Segundo Cláudio Mendonça, “o Governo e os demais órgãos do Estado precisam voltar um pouco do seu olhar para a Boa Vista. A ilha reclama e merece uma atenção particular, com medidas de política estratégica para o seu desenvolvimento no horizonte de médio e longo prazos. Tendo o turismo como o motor de desenvolvimento nacional, o Governo da República não pode fazer vista grossa do papel naturalmente determinante que cabe à ilha da Boa Vista o seu processo de desenvolvimento”.
Mendonça garantiu “trabalhar em várias frentes para construir uma ilha com visão de futuro. A requalificação urbana, a cultura, a agricultura, a pecuária e as pescas, o saneamento e o ambiente, a promoção social, a formação e qualificação dos jovens, a saúde, a energia e água, são setores que demandam de nós uma atenção particular e permanente. Isso faz parte do compromisso público com o bem comum, com a melhoria constante da qualidade de vida e com a inserção e afirmação, de forma sustentável, da Boa Vista no contexto de desenvolvimento de Cabo Verde”.

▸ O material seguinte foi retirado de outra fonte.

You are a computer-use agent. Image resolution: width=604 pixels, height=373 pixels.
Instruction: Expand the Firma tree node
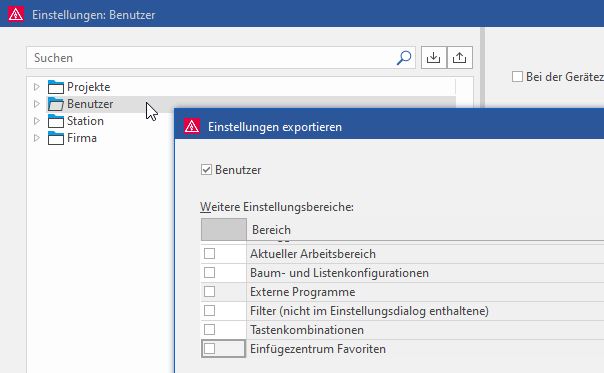click(x=37, y=138)
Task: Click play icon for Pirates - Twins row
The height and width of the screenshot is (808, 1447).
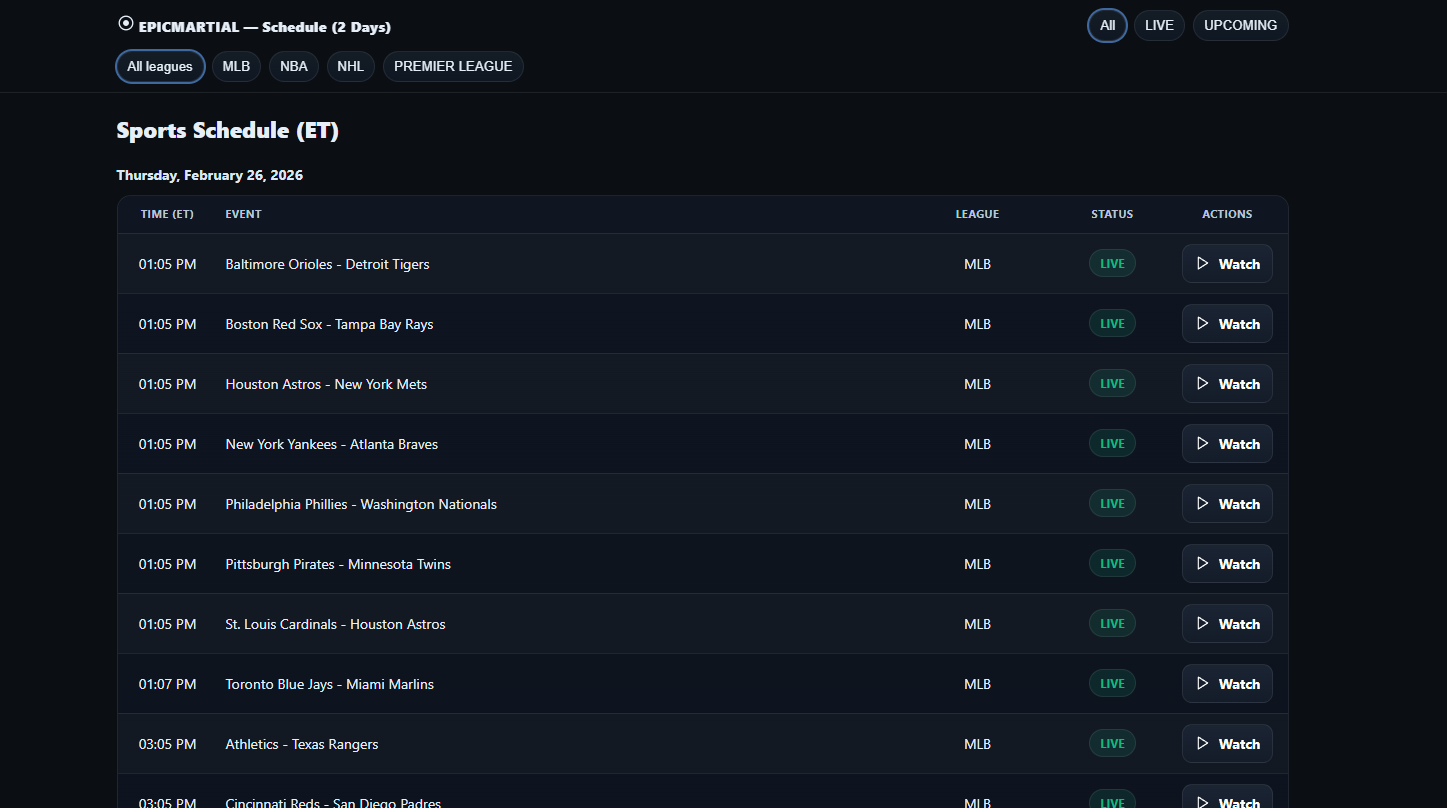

Projectou para 2030 “uma Boa Vista como ilha referência no contexto nacional quanto aos indicadores de desenvolvimento sustentável, tanto do ponto de vista socioeconómico, quanto ambiental, com base na valorização dos seus recursos endógenos, particularmente do seu capital humano. Mais do que um sonho, essa é a nossa visão que realizaremos com vontade e confiança dos boa-vistenses e em articulação com os diferentes atores de desenvolvimento local, nacional e internacional presentes ou com interesse na Boa Vista”.